Dorr was a member of the American Institute of Mining and Metallic Engineers, the American Electrochemical Society, the Institute of Mining and Metallurgy of London. He was a life trustee of Rutgers College. He was an Episcopalian and was affiliated with the Republican Party. He was also a member of the University Club of New York, the Engineers Club, the Chemists Club, the Century Club, the Wyandanch Club, the Auto of America Club of New York, the Cosmos Club of Washington, D. C., and the Royal Automobile Club of London.

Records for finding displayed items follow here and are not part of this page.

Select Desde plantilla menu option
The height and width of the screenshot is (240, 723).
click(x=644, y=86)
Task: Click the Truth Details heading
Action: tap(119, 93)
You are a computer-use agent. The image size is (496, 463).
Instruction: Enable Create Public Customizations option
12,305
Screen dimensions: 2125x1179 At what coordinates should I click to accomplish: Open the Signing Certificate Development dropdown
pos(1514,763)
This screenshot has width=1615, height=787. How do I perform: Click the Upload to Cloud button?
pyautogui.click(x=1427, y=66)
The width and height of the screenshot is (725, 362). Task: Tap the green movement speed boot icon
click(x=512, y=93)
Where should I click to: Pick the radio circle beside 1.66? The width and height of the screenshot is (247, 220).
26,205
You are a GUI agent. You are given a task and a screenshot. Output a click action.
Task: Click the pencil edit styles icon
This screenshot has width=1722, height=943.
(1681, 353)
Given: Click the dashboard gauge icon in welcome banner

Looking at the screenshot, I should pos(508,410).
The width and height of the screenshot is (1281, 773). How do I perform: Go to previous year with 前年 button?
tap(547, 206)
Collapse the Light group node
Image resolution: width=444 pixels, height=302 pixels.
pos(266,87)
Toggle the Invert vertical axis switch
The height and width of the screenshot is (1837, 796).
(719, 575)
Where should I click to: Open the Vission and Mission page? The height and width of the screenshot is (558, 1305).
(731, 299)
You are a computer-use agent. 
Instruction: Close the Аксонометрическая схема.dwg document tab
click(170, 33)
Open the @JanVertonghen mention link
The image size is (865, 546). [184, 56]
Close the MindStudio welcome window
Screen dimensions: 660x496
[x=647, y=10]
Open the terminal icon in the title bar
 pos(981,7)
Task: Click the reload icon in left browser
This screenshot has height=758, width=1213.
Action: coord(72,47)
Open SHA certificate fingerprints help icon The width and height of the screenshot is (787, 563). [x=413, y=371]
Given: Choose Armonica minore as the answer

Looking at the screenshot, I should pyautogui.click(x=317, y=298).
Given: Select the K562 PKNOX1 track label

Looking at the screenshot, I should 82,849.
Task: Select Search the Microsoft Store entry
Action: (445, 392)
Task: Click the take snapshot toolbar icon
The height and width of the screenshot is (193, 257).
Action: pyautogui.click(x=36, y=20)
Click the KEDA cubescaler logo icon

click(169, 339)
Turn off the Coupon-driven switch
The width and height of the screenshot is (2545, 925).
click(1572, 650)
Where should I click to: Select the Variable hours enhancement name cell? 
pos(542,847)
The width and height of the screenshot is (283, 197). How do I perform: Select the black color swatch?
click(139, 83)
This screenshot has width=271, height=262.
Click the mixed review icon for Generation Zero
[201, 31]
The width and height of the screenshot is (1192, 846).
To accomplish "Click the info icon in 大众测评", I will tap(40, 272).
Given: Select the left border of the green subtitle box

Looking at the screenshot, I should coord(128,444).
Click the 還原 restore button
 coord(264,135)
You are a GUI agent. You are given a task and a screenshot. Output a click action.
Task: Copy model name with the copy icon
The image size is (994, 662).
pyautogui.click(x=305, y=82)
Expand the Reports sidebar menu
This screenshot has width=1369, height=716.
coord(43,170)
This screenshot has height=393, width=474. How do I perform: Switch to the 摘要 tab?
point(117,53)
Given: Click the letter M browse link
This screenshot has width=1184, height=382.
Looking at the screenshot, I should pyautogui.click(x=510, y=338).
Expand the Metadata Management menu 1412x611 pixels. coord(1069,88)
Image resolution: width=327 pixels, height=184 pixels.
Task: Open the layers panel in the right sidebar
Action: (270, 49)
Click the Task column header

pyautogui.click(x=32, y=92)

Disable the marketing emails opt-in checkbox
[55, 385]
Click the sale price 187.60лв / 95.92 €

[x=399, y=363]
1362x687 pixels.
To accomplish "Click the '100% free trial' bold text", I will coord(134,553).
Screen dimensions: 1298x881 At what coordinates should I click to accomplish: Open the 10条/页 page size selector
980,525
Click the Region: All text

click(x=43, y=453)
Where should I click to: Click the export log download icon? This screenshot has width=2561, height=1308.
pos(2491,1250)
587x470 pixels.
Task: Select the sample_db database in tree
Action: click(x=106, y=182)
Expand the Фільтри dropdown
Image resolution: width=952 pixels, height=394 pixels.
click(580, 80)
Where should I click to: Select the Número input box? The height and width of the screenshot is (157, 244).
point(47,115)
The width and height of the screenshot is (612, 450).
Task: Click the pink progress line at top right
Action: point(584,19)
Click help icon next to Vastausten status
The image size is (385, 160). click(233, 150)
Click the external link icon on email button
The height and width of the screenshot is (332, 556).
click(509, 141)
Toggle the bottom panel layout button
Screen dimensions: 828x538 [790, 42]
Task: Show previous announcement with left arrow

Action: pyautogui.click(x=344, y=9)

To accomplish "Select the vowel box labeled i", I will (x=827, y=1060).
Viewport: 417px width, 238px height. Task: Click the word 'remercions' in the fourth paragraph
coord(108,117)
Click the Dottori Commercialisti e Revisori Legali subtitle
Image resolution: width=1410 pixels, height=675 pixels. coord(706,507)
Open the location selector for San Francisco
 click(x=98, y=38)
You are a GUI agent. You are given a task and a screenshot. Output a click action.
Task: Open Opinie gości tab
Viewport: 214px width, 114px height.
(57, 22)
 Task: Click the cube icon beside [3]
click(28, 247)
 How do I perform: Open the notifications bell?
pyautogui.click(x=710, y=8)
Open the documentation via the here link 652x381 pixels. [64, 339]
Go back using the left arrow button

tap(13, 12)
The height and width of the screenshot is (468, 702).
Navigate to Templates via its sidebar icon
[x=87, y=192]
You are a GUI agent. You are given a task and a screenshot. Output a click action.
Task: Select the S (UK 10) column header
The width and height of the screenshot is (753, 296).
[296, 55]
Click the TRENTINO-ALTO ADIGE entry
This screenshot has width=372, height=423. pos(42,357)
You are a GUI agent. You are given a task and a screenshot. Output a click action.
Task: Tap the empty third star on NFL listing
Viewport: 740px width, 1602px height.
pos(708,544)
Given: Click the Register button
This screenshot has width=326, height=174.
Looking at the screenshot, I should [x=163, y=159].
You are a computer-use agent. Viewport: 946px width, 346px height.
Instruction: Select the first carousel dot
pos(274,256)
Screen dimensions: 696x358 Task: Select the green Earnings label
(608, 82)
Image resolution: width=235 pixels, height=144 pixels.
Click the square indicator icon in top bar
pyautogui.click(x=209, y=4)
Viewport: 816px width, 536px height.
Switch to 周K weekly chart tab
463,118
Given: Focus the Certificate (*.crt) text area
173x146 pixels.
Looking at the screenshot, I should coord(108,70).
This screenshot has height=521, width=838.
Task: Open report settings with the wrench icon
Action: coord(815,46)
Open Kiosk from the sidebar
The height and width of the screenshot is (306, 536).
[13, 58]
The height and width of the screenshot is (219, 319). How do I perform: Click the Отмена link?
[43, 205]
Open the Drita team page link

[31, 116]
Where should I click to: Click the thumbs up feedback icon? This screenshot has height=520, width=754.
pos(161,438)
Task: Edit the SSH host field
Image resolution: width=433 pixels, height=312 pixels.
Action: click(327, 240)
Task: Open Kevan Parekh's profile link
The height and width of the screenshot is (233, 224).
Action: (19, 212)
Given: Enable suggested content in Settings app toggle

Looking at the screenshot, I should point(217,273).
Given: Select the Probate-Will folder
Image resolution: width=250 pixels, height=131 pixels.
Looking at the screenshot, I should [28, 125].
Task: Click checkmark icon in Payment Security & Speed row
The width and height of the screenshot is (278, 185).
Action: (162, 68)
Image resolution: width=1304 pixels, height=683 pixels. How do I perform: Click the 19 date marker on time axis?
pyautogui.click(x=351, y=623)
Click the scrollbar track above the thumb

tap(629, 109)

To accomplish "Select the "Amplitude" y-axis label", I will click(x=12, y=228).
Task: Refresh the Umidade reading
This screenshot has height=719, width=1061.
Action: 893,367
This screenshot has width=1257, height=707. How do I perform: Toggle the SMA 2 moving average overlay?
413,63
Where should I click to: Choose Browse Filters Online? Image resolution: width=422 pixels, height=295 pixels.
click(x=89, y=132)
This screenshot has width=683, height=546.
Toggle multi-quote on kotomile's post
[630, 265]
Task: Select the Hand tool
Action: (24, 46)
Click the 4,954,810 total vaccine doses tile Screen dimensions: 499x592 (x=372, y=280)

Dorr died on June 29, 1962, at Gaylord Hospital in Wallingford, Connecticut.

==Awards and legacy==
Dorr received seven honorary degrees throughout his lifetime. He received an honorary Masters of Engineering in 1914 and an honorary Doctor of Engineering in 1927 from Rutgers University. In 1940, he received honorary Doctor of Engineering degrees from both the South Dakota School of Mines and the Michigan College of Mining and Technology. In 1943, he received an honorary Doctor of Science degree from Columbia University. In 1956, he received an honorary Doctor of Engineering degree from the Colorado School of Mines. In 1960, he received an honorary Doctor of Engineering degree from the Polytechnic Institute of Brooklyn.

In 1916, Dorr received the John Scott Medal from the Franklin Institute. He received the Chemical Industry Medal in 1938 and the Perkin Medal by the Society of Chemical Industry in 1941. In 1949, the Chemical Engineering Magazine wrote that Dorr's inventions were "probably greater than those of any other chemical and metallurgical engineer of our times".